WE ALL know, in principle, what the first commandment says, that there is only one God, and all our praise, worship and adoration should belong only to this God and no other. And yet, let’s admit it, there are people we honor, venerate, or put on pedestals for one reason or another, such as our saints and martyrs, our heroes and role models, the people we have so much respect and love for, such as our mothers.
There are people we “idolize,” albeit in the metaphorical sense of the world. And take note of thewords that people sometimes use to express their love, like the French people who love to exaggerate their emotions in expressions like, “Je t’adore (I adore you).”
The last time I opened a Jubilee Door and found myself kneeling before an image of Saint Joseph, I thought to myself how some of my friends from the evangelical Churches would react. Are we really by nature, incurably idolatrous? Is it really next to impossible to ask human beings to worship only God and no other?
In our first reading today, Cornelius kneels before Paul,and Paul says to him, “Get up. I myself am also a human being.” The same thing happened during their missionary journey in the city of Lystra. After they healed a crippled man, the people declared them to be their gods Hermes and Zeus, and started offering them sacrifices. Paul reacted the same way and said in Acts 14:15 “Why are you doing this? We are of the same nature as you, human beings.”
I imagine what it must have been like when the early Christians started worshipping Jesus of Nazareth as God. Everything about it was blasphemous for the Jewish faith; it offended their religious sensibilities. How can you worship God in a mere human being? They probably said with indignation. If he is human, he cannot be God!
Remember the Song of Magdalene in Jesus Christ Superstar? “I don’t know how to love him, what to do, how to move him. He’s a man. He’s JUST A MAN.” The song is verbalizing the dilemma in the worshipper about seeing God in a human being. She draws back and, as it were, says, “Why am I doing this? He’s only a human being like me.”

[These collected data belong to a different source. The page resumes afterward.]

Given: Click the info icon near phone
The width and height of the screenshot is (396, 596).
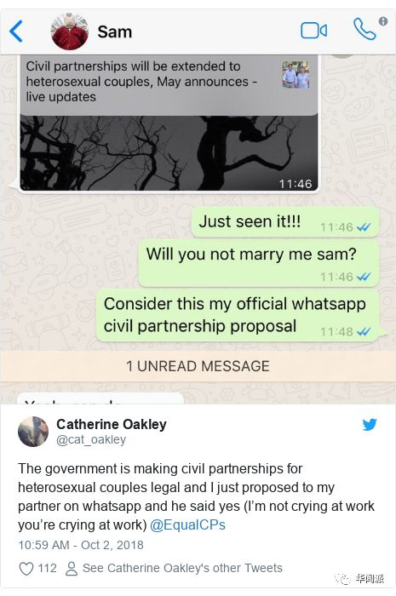Looking at the screenshot, I should pyautogui.click(x=383, y=21).
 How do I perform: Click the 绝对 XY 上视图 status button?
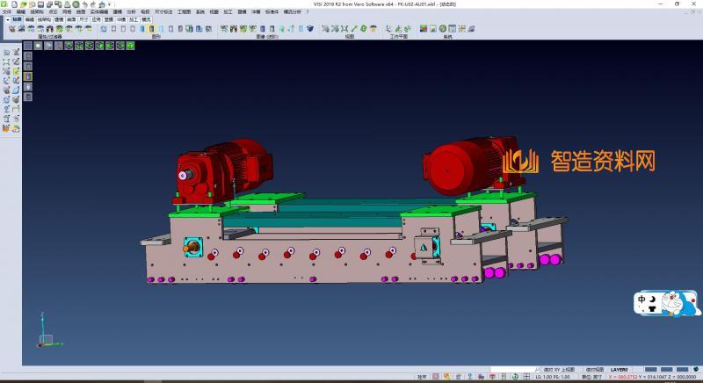coord(559,370)
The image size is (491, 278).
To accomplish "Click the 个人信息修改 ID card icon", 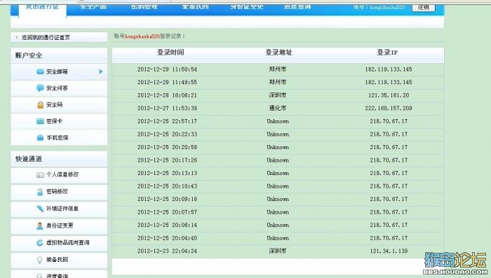I will coord(40,175).
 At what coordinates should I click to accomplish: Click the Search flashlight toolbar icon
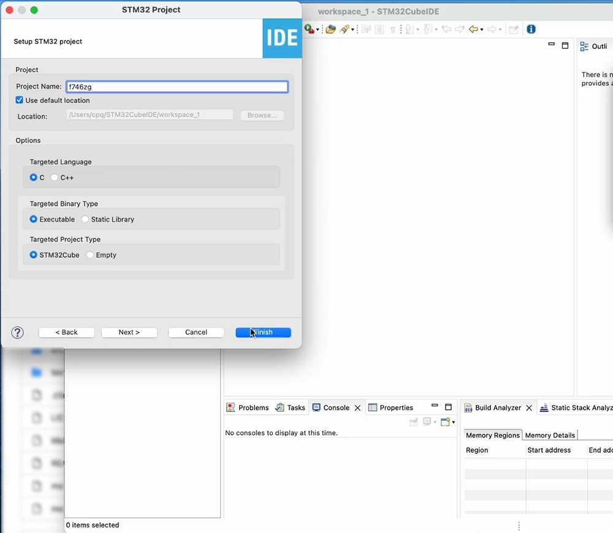click(x=345, y=29)
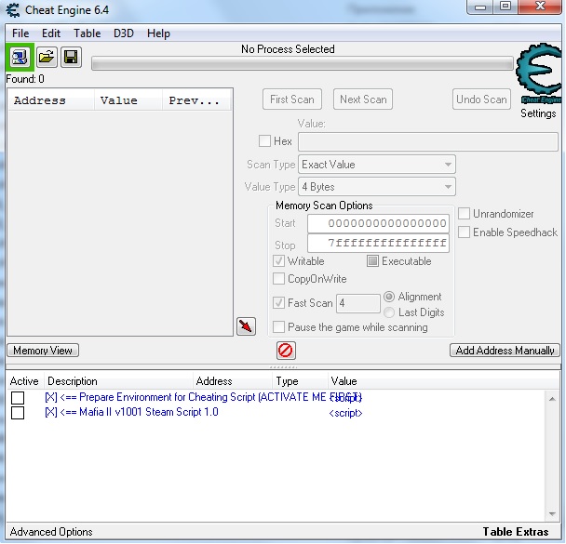Click the scan progress bar
This screenshot has width=566, height=544.
(x=303, y=64)
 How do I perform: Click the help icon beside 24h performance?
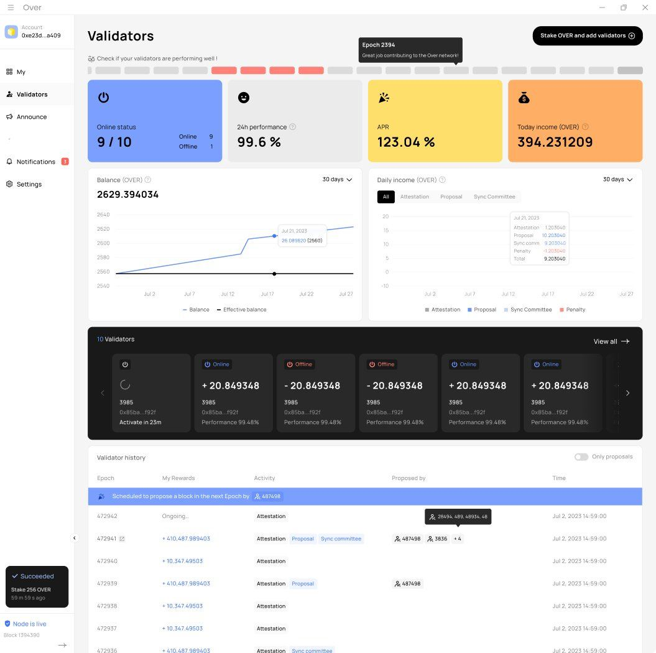click(x=292, y=127)
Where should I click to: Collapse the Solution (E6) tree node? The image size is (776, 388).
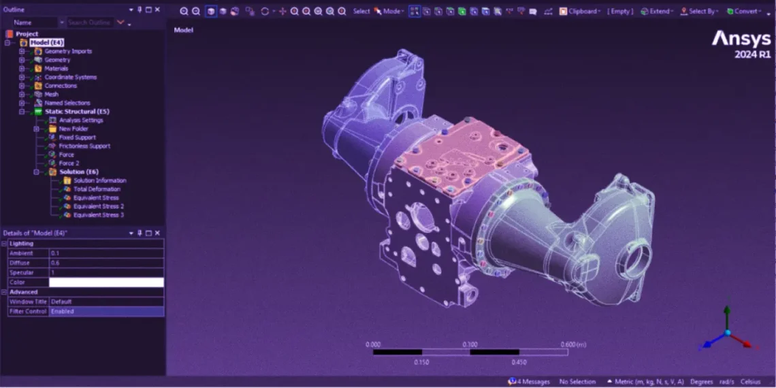point(37,172)
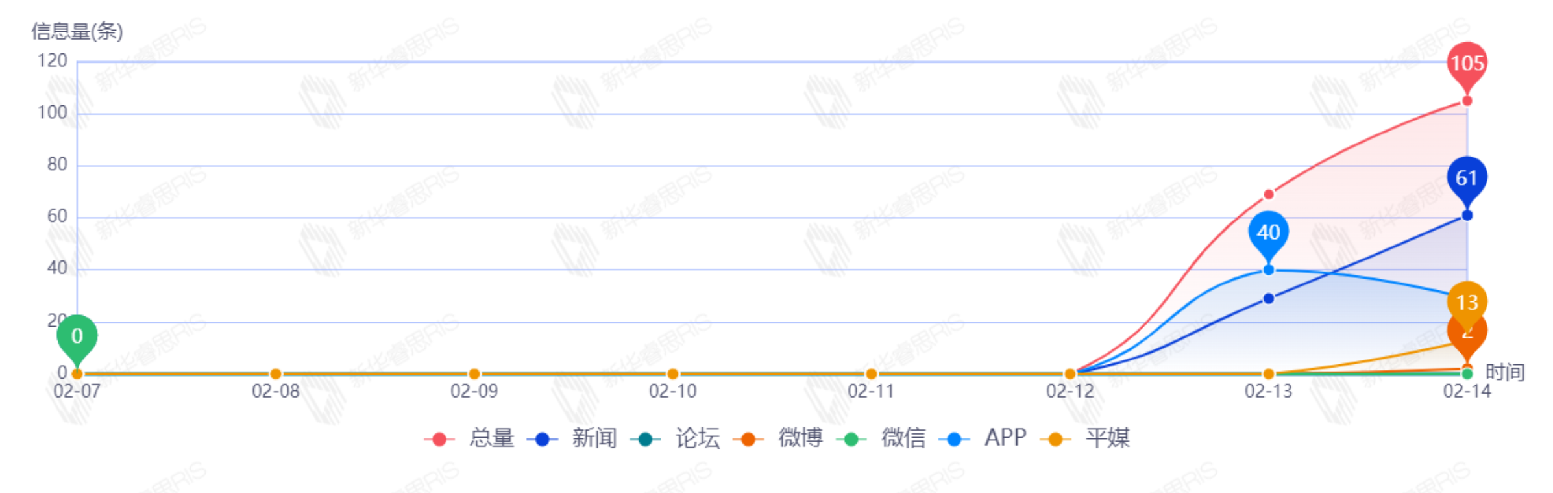Toggle the 总量 series in legend
Image resolution: width=1553 pixels, height=493 pixels.
click(469, 438)
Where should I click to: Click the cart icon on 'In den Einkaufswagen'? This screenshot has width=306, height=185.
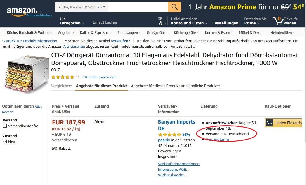(270, 123)
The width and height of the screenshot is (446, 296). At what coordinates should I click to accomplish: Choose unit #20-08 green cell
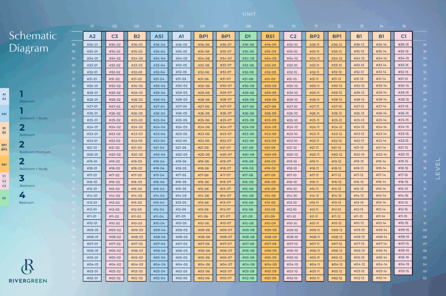click(247, 155)
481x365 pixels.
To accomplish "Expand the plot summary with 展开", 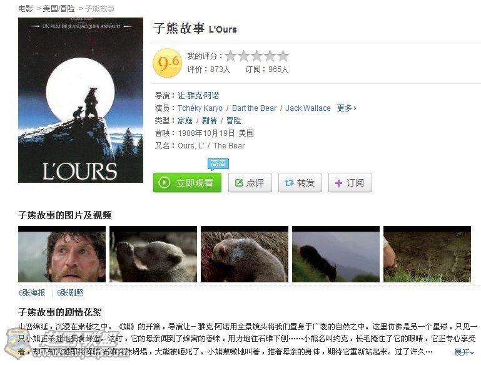I will pos(464,352).
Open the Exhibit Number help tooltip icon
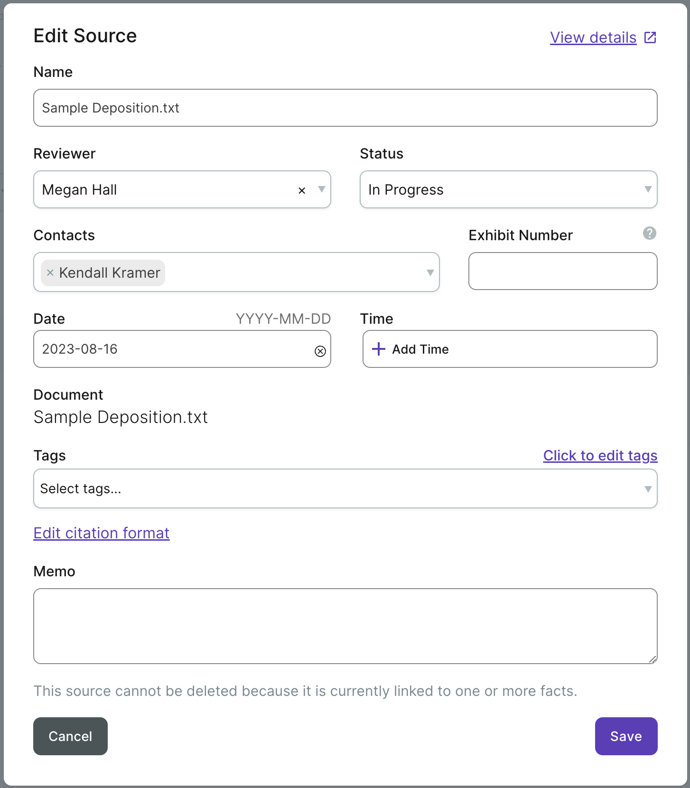Screen dimensions: 690x788 649,233
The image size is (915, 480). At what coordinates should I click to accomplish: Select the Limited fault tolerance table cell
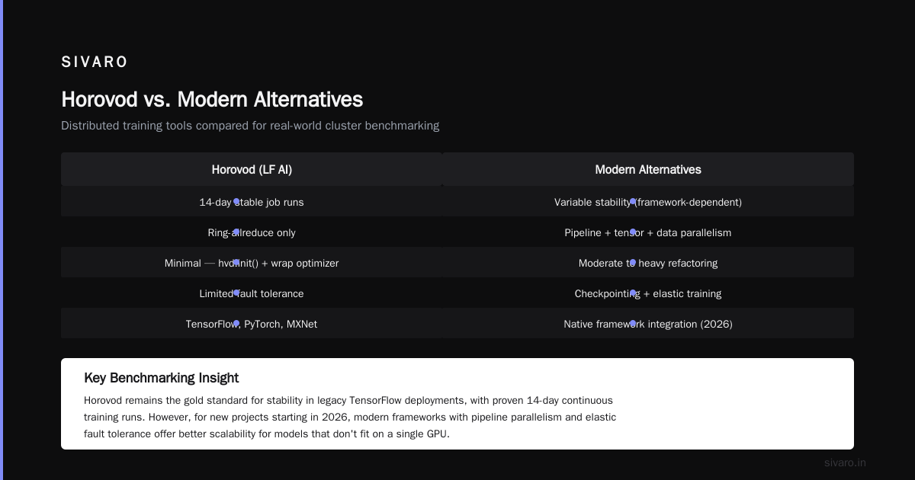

Where is this sense of duality coming from? How come we are so naturally drawn to put fellow human beings on a pedestal and at the same time doubt about the correctness of it all? Where is this coming from?
I think it is coming from our collective low self-esteem about our humanity. We tend to associate our humanity with sinfulness, weakness, being flawed, being fallen. And it’s true that every now and then, when some of the people we adore or idolize make mistakes and cause scandals and fall from grace, our faith in humanity is crushed. We tend to feel so disappointed, we’re tempted to swing to the opposite extreme of behaving like iconoclasts or idol-bashers. We go berserk and almost make it our mission to topple down every human image, every icon put on a pedestal. You want to crush them and denounce every act of goodness as nothing but a show of hypocrisy.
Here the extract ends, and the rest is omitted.